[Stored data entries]
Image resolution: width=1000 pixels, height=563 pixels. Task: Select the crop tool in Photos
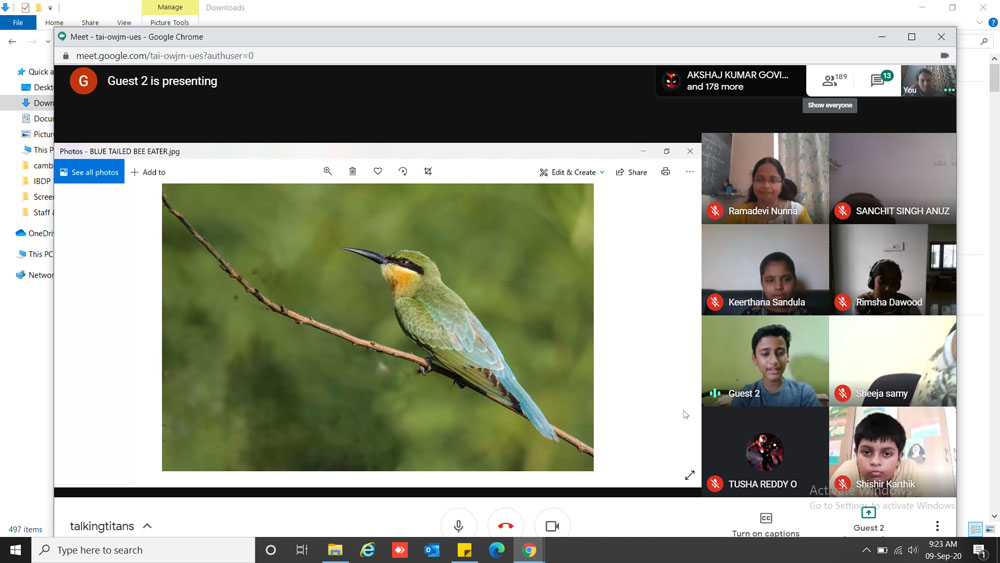(x=428, y=172)
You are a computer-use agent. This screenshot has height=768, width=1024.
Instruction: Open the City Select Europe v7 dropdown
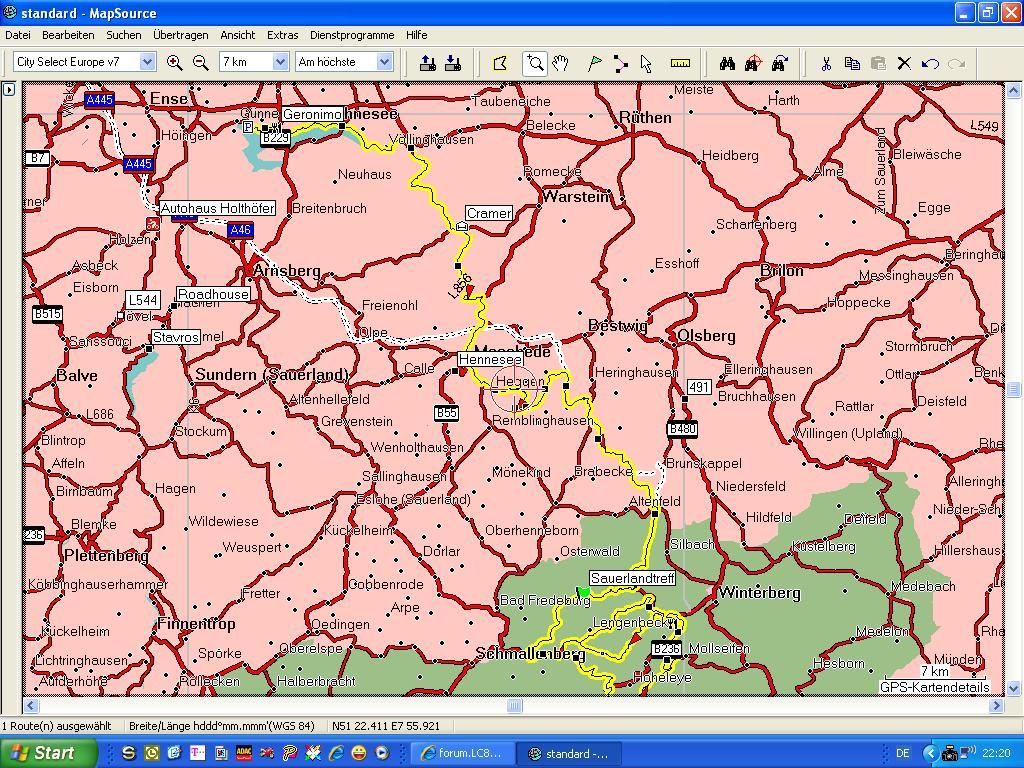pyautogui.click(x=147, y=62)
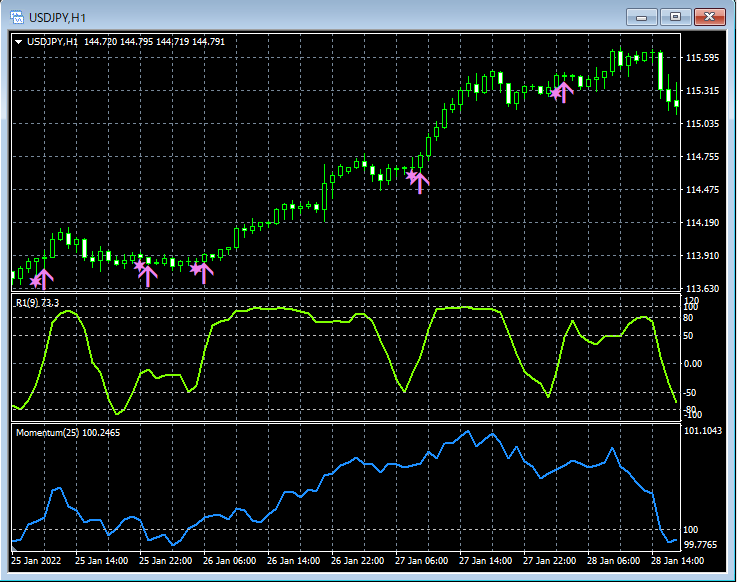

What you have to do:
Omit every picture while printing the data word for word.

Output for this exercise:
Image resolution: width=1000 pixels, height=563 pixels. Task: Select the crop tool in Photos
(x=428, y=172)
You are a computer-use agent. This screenshot has height=768, width=1024.
Instruction: Open the City Select Europe v7 dropdown
pyautogui.click(x=147, y=62)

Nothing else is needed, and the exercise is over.